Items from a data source
--------

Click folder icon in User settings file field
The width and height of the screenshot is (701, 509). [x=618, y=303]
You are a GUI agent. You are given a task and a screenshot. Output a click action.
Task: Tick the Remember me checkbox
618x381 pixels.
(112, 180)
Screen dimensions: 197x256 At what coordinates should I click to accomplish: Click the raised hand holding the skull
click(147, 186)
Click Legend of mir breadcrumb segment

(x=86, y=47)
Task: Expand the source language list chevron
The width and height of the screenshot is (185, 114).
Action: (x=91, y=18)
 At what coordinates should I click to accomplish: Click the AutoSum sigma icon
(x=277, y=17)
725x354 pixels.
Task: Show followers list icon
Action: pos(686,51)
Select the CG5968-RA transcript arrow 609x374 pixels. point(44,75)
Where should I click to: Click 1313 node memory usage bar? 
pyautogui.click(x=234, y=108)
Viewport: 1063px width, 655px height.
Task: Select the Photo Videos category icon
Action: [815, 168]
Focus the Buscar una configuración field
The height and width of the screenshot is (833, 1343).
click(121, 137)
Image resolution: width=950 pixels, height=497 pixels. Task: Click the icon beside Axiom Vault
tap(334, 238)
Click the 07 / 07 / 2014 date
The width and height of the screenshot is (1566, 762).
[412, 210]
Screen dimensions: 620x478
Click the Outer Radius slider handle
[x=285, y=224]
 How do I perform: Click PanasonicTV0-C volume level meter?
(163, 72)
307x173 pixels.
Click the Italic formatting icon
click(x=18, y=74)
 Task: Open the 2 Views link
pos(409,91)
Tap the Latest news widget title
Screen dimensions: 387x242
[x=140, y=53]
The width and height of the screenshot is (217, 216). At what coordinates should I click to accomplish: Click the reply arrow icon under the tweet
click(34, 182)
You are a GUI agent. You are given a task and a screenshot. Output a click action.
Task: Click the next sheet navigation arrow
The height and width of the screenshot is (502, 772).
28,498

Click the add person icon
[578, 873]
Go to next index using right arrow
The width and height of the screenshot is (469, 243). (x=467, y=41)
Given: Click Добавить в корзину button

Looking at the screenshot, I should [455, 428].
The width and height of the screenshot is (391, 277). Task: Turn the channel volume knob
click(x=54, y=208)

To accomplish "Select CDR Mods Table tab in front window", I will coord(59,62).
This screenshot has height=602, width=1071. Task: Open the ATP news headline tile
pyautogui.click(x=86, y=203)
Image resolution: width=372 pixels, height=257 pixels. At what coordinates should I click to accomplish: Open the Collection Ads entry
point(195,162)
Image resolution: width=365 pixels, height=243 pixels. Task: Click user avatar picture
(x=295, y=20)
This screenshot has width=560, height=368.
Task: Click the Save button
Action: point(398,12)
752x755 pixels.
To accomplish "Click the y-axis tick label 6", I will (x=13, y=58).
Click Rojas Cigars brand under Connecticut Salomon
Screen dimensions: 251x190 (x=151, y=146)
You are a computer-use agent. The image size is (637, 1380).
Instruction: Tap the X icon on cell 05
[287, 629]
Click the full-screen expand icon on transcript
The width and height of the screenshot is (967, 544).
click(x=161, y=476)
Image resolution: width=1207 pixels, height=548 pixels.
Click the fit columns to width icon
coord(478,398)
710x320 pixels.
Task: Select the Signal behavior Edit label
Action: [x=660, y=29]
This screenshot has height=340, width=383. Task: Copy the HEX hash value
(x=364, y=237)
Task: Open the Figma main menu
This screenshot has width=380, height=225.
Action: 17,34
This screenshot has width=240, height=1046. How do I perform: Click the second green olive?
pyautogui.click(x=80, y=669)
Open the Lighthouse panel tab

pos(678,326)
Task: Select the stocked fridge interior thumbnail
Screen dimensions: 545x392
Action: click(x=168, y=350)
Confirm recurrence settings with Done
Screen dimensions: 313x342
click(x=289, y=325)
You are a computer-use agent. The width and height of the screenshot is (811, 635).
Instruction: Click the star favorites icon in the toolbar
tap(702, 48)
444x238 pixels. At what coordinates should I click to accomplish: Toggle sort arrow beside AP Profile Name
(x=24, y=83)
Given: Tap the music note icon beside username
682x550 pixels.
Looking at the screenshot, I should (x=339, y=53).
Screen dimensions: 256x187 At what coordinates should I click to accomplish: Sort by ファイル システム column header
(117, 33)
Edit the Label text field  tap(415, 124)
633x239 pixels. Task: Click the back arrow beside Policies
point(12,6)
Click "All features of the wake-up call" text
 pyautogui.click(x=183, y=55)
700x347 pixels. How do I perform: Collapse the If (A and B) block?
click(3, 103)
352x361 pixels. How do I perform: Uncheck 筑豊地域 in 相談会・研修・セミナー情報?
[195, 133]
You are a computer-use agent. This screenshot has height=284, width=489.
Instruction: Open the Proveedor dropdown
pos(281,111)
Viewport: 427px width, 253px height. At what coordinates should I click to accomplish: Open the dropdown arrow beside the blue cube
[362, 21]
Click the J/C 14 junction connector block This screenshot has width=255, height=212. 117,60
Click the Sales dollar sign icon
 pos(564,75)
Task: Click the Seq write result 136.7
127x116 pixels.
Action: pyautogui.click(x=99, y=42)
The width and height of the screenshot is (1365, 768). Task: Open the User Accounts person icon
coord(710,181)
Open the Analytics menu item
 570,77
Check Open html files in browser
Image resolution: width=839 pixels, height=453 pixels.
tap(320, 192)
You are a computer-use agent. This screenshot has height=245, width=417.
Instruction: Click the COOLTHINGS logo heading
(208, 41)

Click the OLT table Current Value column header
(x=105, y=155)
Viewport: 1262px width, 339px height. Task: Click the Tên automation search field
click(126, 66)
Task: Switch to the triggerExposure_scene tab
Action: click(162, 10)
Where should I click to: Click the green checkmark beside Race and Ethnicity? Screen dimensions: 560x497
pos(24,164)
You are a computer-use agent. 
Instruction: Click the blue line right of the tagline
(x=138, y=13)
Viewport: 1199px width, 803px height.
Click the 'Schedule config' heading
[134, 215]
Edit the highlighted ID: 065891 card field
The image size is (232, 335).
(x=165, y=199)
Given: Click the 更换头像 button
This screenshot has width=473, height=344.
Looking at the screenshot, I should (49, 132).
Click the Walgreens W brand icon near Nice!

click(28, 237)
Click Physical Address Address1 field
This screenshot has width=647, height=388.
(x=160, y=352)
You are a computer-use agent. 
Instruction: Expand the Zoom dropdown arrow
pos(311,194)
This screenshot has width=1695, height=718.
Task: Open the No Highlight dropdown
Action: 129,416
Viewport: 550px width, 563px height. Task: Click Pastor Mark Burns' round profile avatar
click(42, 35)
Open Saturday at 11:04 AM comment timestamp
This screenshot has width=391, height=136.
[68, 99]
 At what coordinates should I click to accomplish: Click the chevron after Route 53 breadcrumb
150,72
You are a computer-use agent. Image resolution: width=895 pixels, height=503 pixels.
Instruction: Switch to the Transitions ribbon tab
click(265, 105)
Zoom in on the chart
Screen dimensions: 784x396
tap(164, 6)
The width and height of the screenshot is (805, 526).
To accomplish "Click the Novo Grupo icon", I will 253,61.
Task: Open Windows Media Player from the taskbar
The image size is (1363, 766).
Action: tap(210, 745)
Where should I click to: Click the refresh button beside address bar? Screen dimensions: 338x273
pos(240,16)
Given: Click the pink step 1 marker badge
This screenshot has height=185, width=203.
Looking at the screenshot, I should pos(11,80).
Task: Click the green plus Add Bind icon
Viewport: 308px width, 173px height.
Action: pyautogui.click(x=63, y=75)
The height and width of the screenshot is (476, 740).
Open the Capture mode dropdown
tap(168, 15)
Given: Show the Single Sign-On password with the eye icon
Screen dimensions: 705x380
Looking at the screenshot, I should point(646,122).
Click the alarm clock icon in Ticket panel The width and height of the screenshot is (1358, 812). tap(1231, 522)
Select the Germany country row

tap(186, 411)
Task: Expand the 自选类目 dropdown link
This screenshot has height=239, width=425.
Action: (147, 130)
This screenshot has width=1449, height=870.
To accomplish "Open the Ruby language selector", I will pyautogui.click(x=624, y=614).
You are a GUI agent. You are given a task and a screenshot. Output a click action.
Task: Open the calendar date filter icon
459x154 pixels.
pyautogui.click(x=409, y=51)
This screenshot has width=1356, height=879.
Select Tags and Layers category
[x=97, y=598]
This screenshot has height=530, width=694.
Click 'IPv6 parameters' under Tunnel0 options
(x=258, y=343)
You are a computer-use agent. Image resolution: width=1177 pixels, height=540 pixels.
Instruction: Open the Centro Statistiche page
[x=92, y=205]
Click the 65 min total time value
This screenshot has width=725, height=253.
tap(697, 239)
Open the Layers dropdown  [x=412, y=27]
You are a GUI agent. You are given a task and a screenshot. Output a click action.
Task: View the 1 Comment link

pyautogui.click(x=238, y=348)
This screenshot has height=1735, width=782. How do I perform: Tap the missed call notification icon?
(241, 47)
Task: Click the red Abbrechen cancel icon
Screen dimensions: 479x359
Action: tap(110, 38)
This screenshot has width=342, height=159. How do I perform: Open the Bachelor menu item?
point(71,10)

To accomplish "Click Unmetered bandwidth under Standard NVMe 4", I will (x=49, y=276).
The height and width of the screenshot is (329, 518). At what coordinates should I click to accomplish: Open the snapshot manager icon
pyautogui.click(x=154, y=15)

--------

## Aim of the task:
Filter the records above for lines containing the word "will", and copy those lines.

## Answer to this exercise:
To accomplish "Select CDR Mods Table tab in front window", I will coord(59,62).
To accomplish "Click the y-axis tick label 6", I will (x=13, y=58).
To accomplish "Click the Novo Grupo icon", I will 253,61.
To accomplish "Open the Ruby language selector", I will pyautogui.click(x=624, y=614).
To accomplish "Click Unmetered bandwidth under Standard NVMe 4", I will (x=49, y=276).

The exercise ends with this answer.